Equivalently, running the library can be done via the lmms_eval entrypoint at the command line.

This mode supports a number of command-line arguments, the details of which can be also be seen via running with -h or --help:

  • --model : Selects which model type or provider is evaluated. Must be a mdoels registered under lmms_eval/models. For example, --model qwen_vl or --model llava.

  • --model_args : Controls parameters passed to the model constructor. Accepts a string containing comma-separated keyword arguments to the model class of the format "arg1=val1,arg2=val2,...", such as, for example --model_args pretrained=liuhaotian/llava-v1.5-7b,batch_size=1. For a full list of what keyword arguments, see the initialization of the corresponding model class in lmms_eval/models/.

  • --tasks : Determines which tasks or task groups are evaluated. Accepts a comma-separated list of task names or task group names. Must be solely comprised of valid tasks/groups. You can use --tasks list to see all the available tasks. If you add your own tasks but not shown on the list, you can try to set --verbosity=DEBUG to view the error message. You can also use --tasks list_with_num to check every tasks and the number of question each task contains. However, list_with_num will download all the available datasets and may require lots of memory and time.

  • --batch_size : Sets the batch size used for evaluation. Can be a positive integer or "auto" to automatically select the largest batch size that will fit in memory, speeding up evaluation. One can pass --batch_size auto:N to re-select the maximum batch size N times during evaluation. This can help accelerate evaluation further, since lm-eval sorts documents in descending order of context length.

  • --output_path : A string of the form dir/file.jsonl or dir/. Provides a path where high-level results will be saved, either into the file named or into the directory named.

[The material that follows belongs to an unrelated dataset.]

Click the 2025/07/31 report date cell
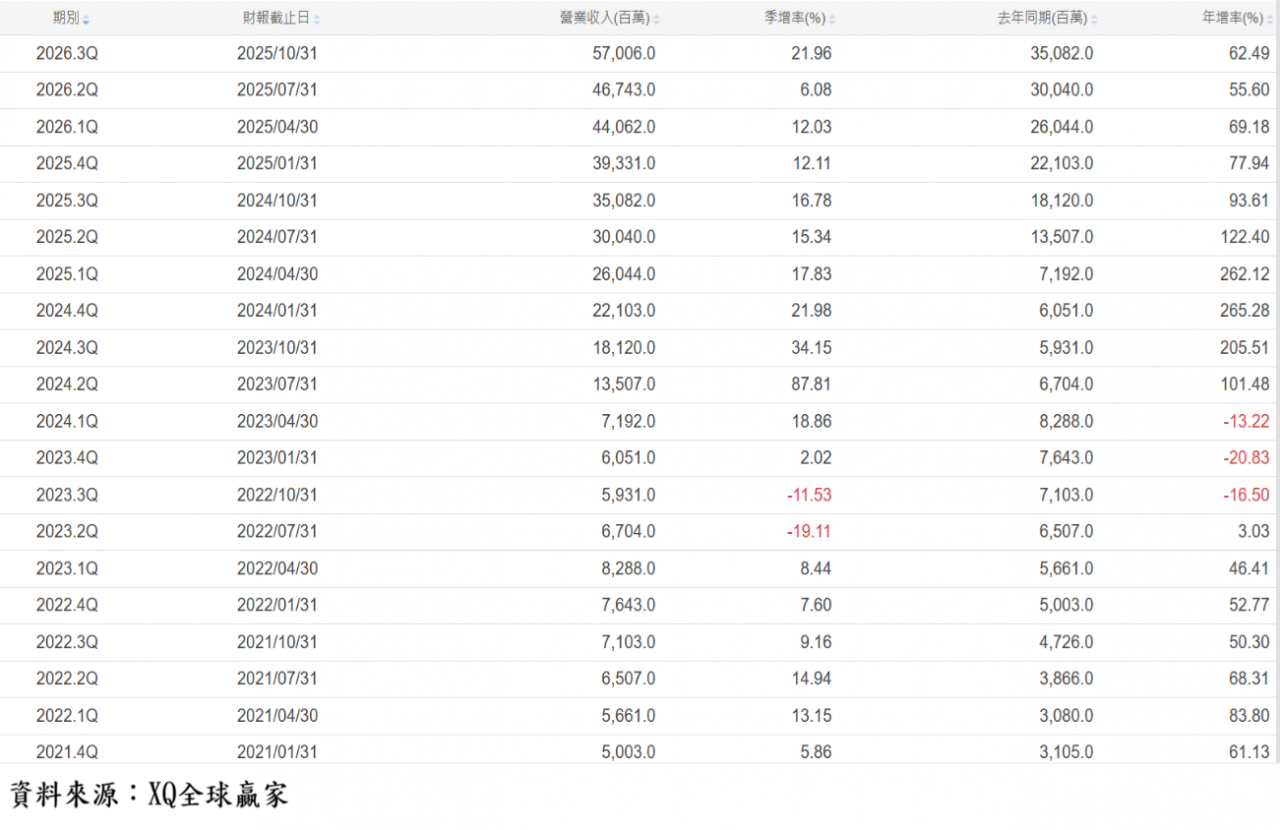The image size is (1280, 830). (x=277, y=90)
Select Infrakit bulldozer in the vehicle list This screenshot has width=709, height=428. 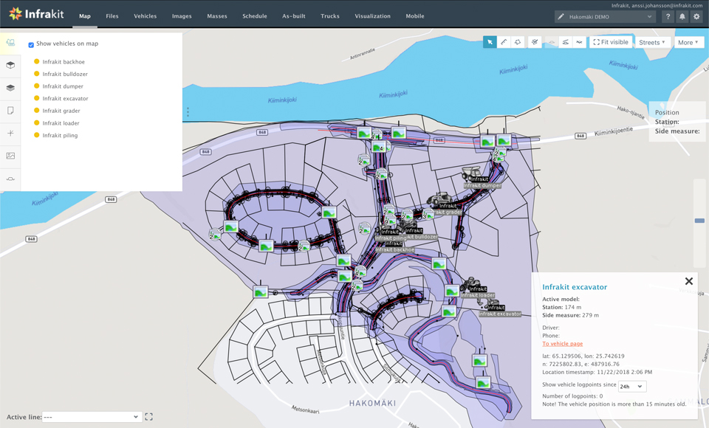click(x=65, y=74)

If --log_samples is passed as well, then per-document outputs and metrics will be saved into the directory as well.

  • --log_samples : If this flag is passed, then the model's outputs, and the text fed into the model, will be saved at per-document granularity. Must be used with --output_path.

  • --limit : Accepts an integer, or a float between 0.0 and 1.0 . If passed, will limit the number of documents to evaluate to the first X documents (if an integer) per task or first X% of documents per task. Useful for debugging, especially on costly API models.